As a Kubernetes administrator I frequently find myself needing to debug application and system issues. Most of the issues I encounter can be solved with Grafana dashboards and Prometheus metrics, or by running one or more Elasticsearch queries to examine logs. But there are times when I need to go deeper and actually inspect activity inside a running pod. A lot of debugging guides use the kubectl exec command to run one or more commands inside a container:
$ kubectl exec -it container-XXXX dig @10.10.0.1 google.com
But what happens if you don’t have a shell installed in the container? Or what if your container runs as an unprivileged user (which it should), and the tools you need to debug the issue aren’t installed? Kinda hard to install utilities if you don’t have root, and it defeats the whole point of ephemeral infrastructure. In these situations the Linux nsenter command will become your best friend!
If you aren’t familiar with nsenter, it allows you to run a program in a given namespace. So lets say you have a microservice running in your Kubernetes cluster, and your developers tell you that DNS resolution isn’t working correctly. To debug this issue with nsenter, you can access the host the service is running on, and execute nsenter with the “-t” (process to target) and “-n” (enter the network namespace) options. The final argument is the command to run in the processes network namespace:
$ nsenter -t 1294 -n dig +short @10.11.2.2 *.*.svc.cluster.local
10.10.0.10
10.10.0.1
In the example above, nsenter ran the dig command again the cluster DNS service IP. It also used the dig binary that resides on the hosts file system, not the containers. Nsenter is also super helpful when you need to capture traffic going in and out of a container:
$ nsenter -t 1294 -n tcpdump -i eth0 port 80 and "tcp[tcpflags] & tcp-syn != 0"

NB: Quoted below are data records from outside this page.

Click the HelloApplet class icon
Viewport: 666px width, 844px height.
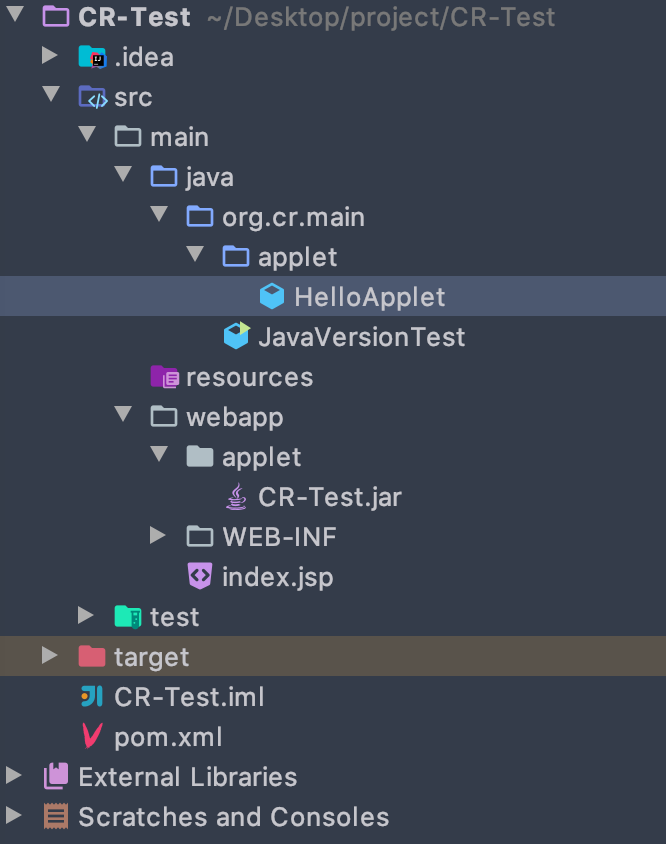(x=271, y=297)
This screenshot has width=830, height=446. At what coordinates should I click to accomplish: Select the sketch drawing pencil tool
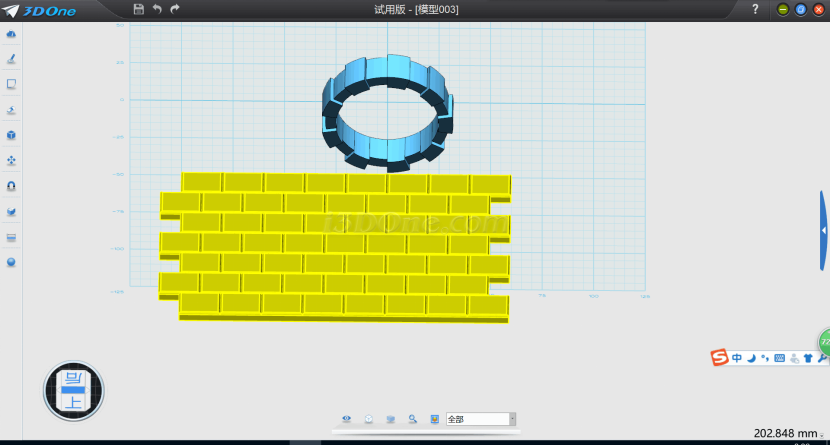coord(11,59)
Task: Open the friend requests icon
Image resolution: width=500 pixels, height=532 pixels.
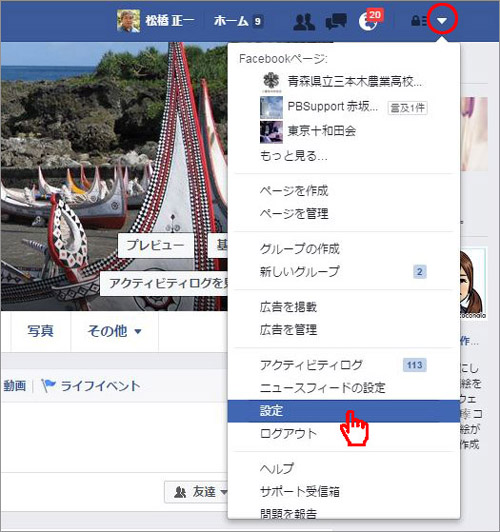Action: coord(304,22)
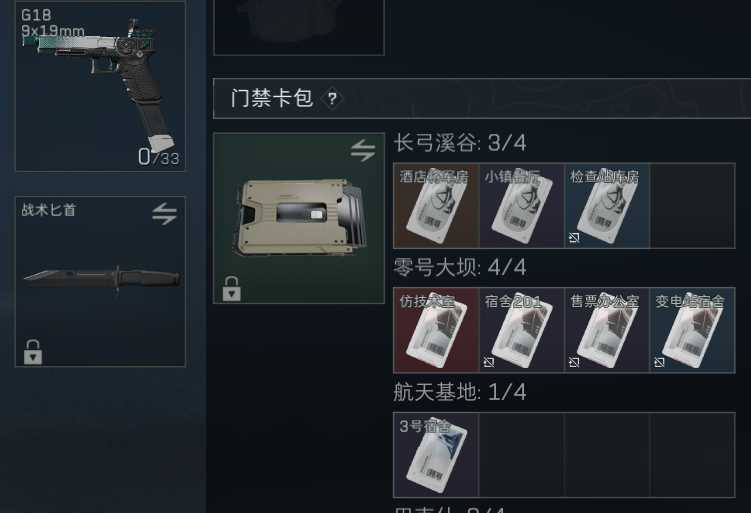Click the keycard case wallet image

coord(301,217)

tcpdump: verbose output suppressed, use -v or -vv for full protocol decode
listening on eth0, link-type EN10MB (Ethernet), capture size 262144 bytes
06:04:20.424938 IP 10.11.2.1.39168 > 10.11.2.3.80: Flags [S], seq 1491800784, win 29200, options [mss 1460,sackOK,TS val 59669904 ecr 0,nop,wscale 7], length 0
06:04:20.425000 IP 10.11.2.3.80 > 10.11.2.1.39168: Flags [S.], seq 3823341284, ack 1491800785, win 28960, options [mss 1460,sackOK,TS val 59669904 ecr 59669904,nop,wscale 7], length 0
In the example above, nsenter executed the tcpdump utility inside process ID 1294’s namespace. What makes this super powerful is the fact that you can run your containers with the minimum number of bits needed to run your application, and your application can also run as an unprivileged user. When you need to debug issues you don’t need to touch the container. You just fire up the binary on your Kubernetes worker and debug away.